For both of them, you must set the Sound_AssetID to the asset ID of a SND or SNDS asset yourself after placing the template.

You can also take a look at other SFX assets already present in the game. The settings (SFX Flags 08 and 09) are not yet known, but you can copy them from existing assets to see what effect that has on them.


  • Play: send this to a SFX to play the sound. In the case of OnRadius SFX, the sound will only play when you are in the radius.
  • Stop: send this to a SFX to stop the sound.

SFX as Custom Music

SFX assets can be used to play custom music in your stage, if you wish to add new music without replacing one of the existing music tracks (they are SNDS assets located in MNU4.HIP).
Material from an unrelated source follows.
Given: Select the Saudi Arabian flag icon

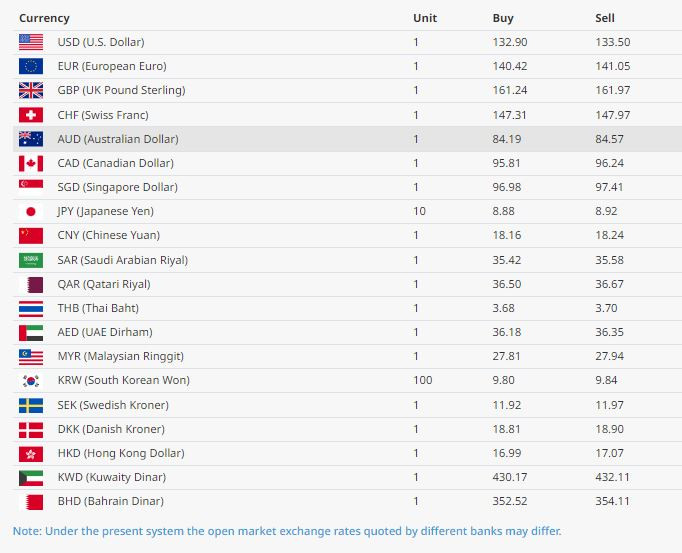Looking at the screenshot, I should [x=31, y=260].
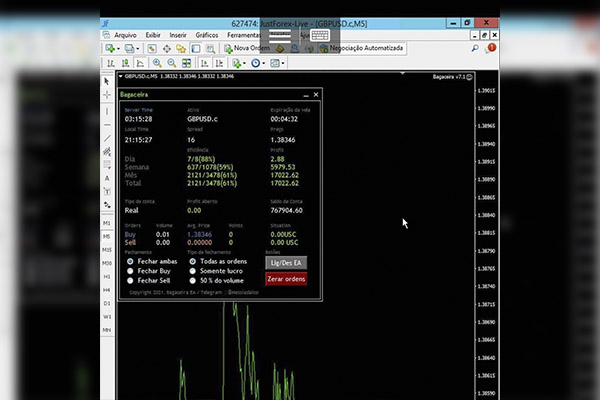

This process is a bit hacky and not very intuitive, so this is how it's done:

  1. Follow the process detailed above to import your song as a new SNDS asset in your level's HOP. You probably want to make sure it's a looping sound.
  2. Place a SFX_OnEvent template. Set the SNDS asset ID of your song as the Sound_AssetID. The Flags09 property should be set to C0.
  3. Place a Timer template. Set the time to 0.1. Add two links to it:
    1. ScenePrepare => Run, with the timer itself as the target asset.
    2. Expired => PlayMusic, with any dispatcher as the target asset and 7 as the value of the first argument. You can place a new Dispatcher template just for this if you'd like.
  4. The previous step will make it so no song will play in the level (7 is actually the value for the Sand Mountain song, which doesn't exist in the game).
  5. Now, the game should play your custom song instead of the original stage's.

Sound Effects (Movie, Incredibles and ROTU)

There are two templates you need to place in Industrial Park to use custom sound effects: a Sound Effect (SDFX) and a Sound Group (SGRP). Note that, if the sound effect you want to use already exists in the stage, there possibly already is a Sound Group for it, so you can start at step #3.

  1. Place a SoundGroup template. In the asset data editor for it, edit the SGRP_Entries field and change the Sound_AssetID of the first entry to the asset ID of the SND or SNDS you want to use.
  2. You can also edit the InnerRadius and OuterRadius properties. The sound will start playing at a lower volume when the player is in the outer radius and will be in maximum volume when the player is in the inner radius.
  3. Place a SDFX template. In the asset data editor, set the SoundGroup_AssetID to the SGRP you want to use. You can move the SDFX to the position where you want the sound to play.

For the sound to start playing, you must send the Play event to the SDFX. You can add a ScenePrepare => Play link to the SDFX itself if you want it to start playing already at level start.

If you want, you can attach the sound to an entity (such as a platform or a boulder) instead of using the SDFX's actual position. To do this, set the Emitter_AssetID in the SDFX to the entity's asset ID, and the SoundEffectFlags field to 4.

You can also take a look at other SDFX and SGRP assets already present in the game. Not all settings of these assets are known, but you can copy them from existing assets to see what effect that has on them.